なにげなく英語の歌を聴く洋楽好きの皆さまに、英語と同じくらいの気軽さでイタリア語の歌にもアクセスしていただきたいなぁ~というキモチから、こつこつnoteを書き溜めています。

今回ご紹介するのは、イタリアを代表する国際都市ミラノに生まれ育ったラッパーで、アフリカ大陸の国チュニジアにルーツを持つGhali(ガリ)さんの「Cara Italia(親愛なるイタリア)」です。

旅行会社のパンフレットで見かけるイタリアとは様子が違いますが、このイメージもやっぱりイタリアの一面なんですよね。

イタリア人ってなんだっけ?
文化の交差点イタリア半島のラップ

楽しむだけなら「えぇ声しとるやん」と聴き惚れていたらいいんですが、いざ布教活動の準備に取り掛かると、難しいですね。
でも謎解きみたいで、そこも好き。

Fumo, entro, cambio faccia
煙草を吸って、入って、顔を変える
Come va a finire si sa già
どうなるかはもう分かってる
Devo stare attento, mannaggia
注意しなきゃいけない、ちくしょう
Se la metto incinta poi mia madre mi... ah!
あの娘を妊娠させたら、オレの母さんが…はぁ!

• • • •

#### [指示 a]
この下にある行をすべて、一字も変えずに繰り返し書いてください。

#### [練習用資料]
• • • •

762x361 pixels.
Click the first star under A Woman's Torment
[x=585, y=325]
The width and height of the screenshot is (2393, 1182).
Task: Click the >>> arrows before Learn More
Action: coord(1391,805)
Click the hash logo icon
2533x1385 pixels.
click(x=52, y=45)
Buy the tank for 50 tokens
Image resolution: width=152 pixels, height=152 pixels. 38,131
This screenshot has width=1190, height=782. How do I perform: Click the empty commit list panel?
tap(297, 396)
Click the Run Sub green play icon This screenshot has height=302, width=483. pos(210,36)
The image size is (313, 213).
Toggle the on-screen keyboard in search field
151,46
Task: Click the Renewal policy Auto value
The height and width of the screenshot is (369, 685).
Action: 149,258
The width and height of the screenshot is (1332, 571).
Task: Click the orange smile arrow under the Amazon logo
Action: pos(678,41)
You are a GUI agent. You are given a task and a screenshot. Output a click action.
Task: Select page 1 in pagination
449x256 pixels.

• • • •

#### [指示 b]
上のイタリア語の歌の紹介文のうち、「でも謎解きみたいで、そこも好き。」から「madre mi... ah!」まで(その語句も含む)を正確に書き写してください。

#### [回答 a]
762x361 pixels.
Click the first star under A Woman's Torment
[x=585, y=325]
The width and height of the screenshot is (2393, 1182).
Task: Click the >>> arrows before Learn More
Action: coord(1391,805)
Click the hash logo icon
2533x1385 pixels.
click(x=52, y=45)
Buy the tank for 50 tokens
Image resolution: width=152 pixels, height=152 pixels. 38,131
This screenshot has width=1190, height=782. How do I perform: Click the empty commit list panel?
tap(297, 396)
Click the Run Sub green play icon This screenshot has height=302, width=483. pos(210,36)
The image size is (313, 213).
Toggle the on-screen keyboard in search field
151,46
Task: Click the Renewal policy Auto value
The height and width of the screenshot is (369, 685).
Action: 149,258
The width and height of the screenshot is (1332, 571).
Task: Click the orange smile arrow under the Amazon logo
Action: pos(678,41)
You are a GUI agent. You are given a task and a screenshot. Output a click action.
Task: Select page 1 in pagination
449x256 pixels.

#### [回答 b]
でも謎解きみたいで、そこも好き。

Fumo, entro, cambio faccia
煙草を吸って、入って、顔を変える
Come va a finire si sa già
どうなるかはもう分かってる
Devo stare attento, mannaggia
注意しなきゃいけない、ちくしょう
Se la metto incinta poi mia madre mi... ah!